Which can still be a very high rate for some workloads. I always forget
which, but there are plenty workloads that have very frequenct very
short idle times. Mike, do you remember what comes apart when we take
out the sysctl_sched_migration_cost test in idle_balance()?
> We need data for this type of system, showing improvements for normal
> workloads, and showing little downside for a high context switch rate
> torture test.
So core-wide atomics should, on architectures that can do atomics in L1,
be relatively fast. Once you leave L1, atomic contention goes up a fair
bit. And then there's architectures that simply don't do atomics in L1
(like Power).
Testing on my SKL desktop, atomics contending between SMT siblings is
basically free (weirdly enough my test says its cheaper), atomics
contending on the L3 is 10x as expensive, and this is with only 4 cores.

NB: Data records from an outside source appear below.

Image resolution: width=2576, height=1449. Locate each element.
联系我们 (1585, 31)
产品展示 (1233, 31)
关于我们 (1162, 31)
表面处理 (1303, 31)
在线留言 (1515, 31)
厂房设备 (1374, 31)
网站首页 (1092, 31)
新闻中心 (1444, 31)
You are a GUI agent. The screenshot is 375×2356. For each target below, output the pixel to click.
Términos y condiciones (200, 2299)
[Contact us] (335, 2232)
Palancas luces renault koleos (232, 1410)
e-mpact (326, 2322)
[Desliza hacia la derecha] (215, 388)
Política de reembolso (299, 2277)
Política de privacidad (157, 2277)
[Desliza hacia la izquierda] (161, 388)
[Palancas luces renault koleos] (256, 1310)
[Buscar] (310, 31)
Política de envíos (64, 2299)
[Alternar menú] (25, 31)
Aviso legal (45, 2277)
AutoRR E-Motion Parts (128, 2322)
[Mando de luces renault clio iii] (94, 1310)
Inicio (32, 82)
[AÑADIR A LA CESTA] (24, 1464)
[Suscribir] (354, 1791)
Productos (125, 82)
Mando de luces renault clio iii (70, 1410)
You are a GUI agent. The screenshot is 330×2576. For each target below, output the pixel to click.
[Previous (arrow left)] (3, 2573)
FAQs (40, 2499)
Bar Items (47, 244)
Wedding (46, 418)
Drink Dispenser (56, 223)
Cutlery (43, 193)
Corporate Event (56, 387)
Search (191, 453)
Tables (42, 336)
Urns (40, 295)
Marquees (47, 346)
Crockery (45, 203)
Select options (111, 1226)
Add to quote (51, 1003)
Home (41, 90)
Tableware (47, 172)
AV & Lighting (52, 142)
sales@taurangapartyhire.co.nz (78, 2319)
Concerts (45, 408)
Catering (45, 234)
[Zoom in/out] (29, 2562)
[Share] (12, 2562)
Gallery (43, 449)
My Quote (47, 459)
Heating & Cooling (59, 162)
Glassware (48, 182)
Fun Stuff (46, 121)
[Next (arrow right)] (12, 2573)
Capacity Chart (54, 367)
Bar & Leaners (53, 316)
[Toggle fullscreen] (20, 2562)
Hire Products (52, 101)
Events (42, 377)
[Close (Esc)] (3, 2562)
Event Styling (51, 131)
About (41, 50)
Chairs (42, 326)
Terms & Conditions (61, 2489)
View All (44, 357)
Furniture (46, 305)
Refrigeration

If I test it on my 10 core IVB, I'm up to 20x, and I can't imagine that
getting any better with bigger core count (my IVB does not show SMT
contention as lower, but not particularly more expensive either).
So while I see the point of tracking these numbers (for SMT>2), I don't
think its worth doing outside of the core, and then we still need some
powerpc (or any other architecture with abysmal atomics) tested.
So what we can do is make this counting crud conditional on SMT>2 and
possibly part of the topology flags such that an architecture can
opt-out.
Then select_idle_core can be augmented to remember the least-loaded core
it encounters in its traversal, and go with that.